Telemed for Newborn Resuscitations: Finding the Right Technology

August 18, 2015

By Jennifer L. Fang, MD, FAAP1; Beth L. Kreofsky, MBA2; Matt Bushman, BS1; Lisa A. Stubert, PMP2; Hussain Mohammed3; Kathleen D. Stuart3; Joan K. Broers, MS, RN2; Robert V. Johnson, MD, FAAP1; Christopher E. Colby, MD, FAAP1

JenniferFangMinnesota’s current regionalized perinatal care system is designed to ensure that high-risk deliveries occur in tertiary care centers in order to optimize neonatal outcomes. However, an expectant mother’s access to these advanced-level services may be limited due to various factors including geography, transportation, or unanticipated need. When high-risk deliveries occur in community hospitals, the local providers may have limited expertise and resources to optimally respond to these newborn emergencies.

To address this issue, Mayo Clinic’s Division of Neonatal Medicine and Center for Connected Care have implemented telemedicine for high-risk neonatal resuscitations in six community-based health system sites over the last 24 months. This includes hospitals located in Blue Earth, Freeborn, Goodhue, Martin, Mower and Olmsted counties. To date, this video telemedicine service has been activated 70 times for a variety of cases, such as resuscitation of the extremely preterm infant, management of meconium aspiration syndrome, and identification of congenital anomalies.

Initially, this emergent, synchronous video telemedicine consult service was provided using HIPAA compliant video conferencing software on a wireless tablet device. However, with this technology, both the local care team and the consulting neonatologist experienced issues with reliability of connection and audio and video quality. At baseline, we experienced a 10-15 percent failure to connect rate, with 20-25 percent of users reporting poor or very poor audio and video quality (N=50). Image and audio quality issues included slow frame rates, lack of high-definition video, lack of audio when users spoke simultaneously, and insufficient volume.
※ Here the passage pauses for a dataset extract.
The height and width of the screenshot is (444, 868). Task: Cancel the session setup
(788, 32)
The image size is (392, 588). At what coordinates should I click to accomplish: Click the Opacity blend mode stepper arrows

With the Connect 2 Care grant provided by the MNAAP, our team was able to test various technologies to determine what would best meet the needs of video consultations for newborn resuscitations. During the initial discovery tests (N=12), the efficacy of various network connections, devices, and video platforms were evaluated at two health system sites. While network topology, bandwidth, and routing could potentially affect the video and audio experience, this was not found to be a significant contributor to the quality problems. An alternate tablet running a different operating system was also tested; however this tablet performed more poorly in all metrics and was deemed an unacceptable alternative. Our team evaluated a cloud-hosted video conferencing service, which underperformed when compared to our institutional video conferencing infrastructure and was not a viable alternative. Finally, a wired, mobile telemedicine cart was tested and found to be superior to the consumer grade devices used in the health system. Use of the wired telemedicine cart improved both connection reliability and audio/video quality. From this discovery testing, we concluded that due to multiple factors including the unpredictability associated with wireless connectivity, tablets were not recommended for use in emergent situations requiring reliable video connectivity.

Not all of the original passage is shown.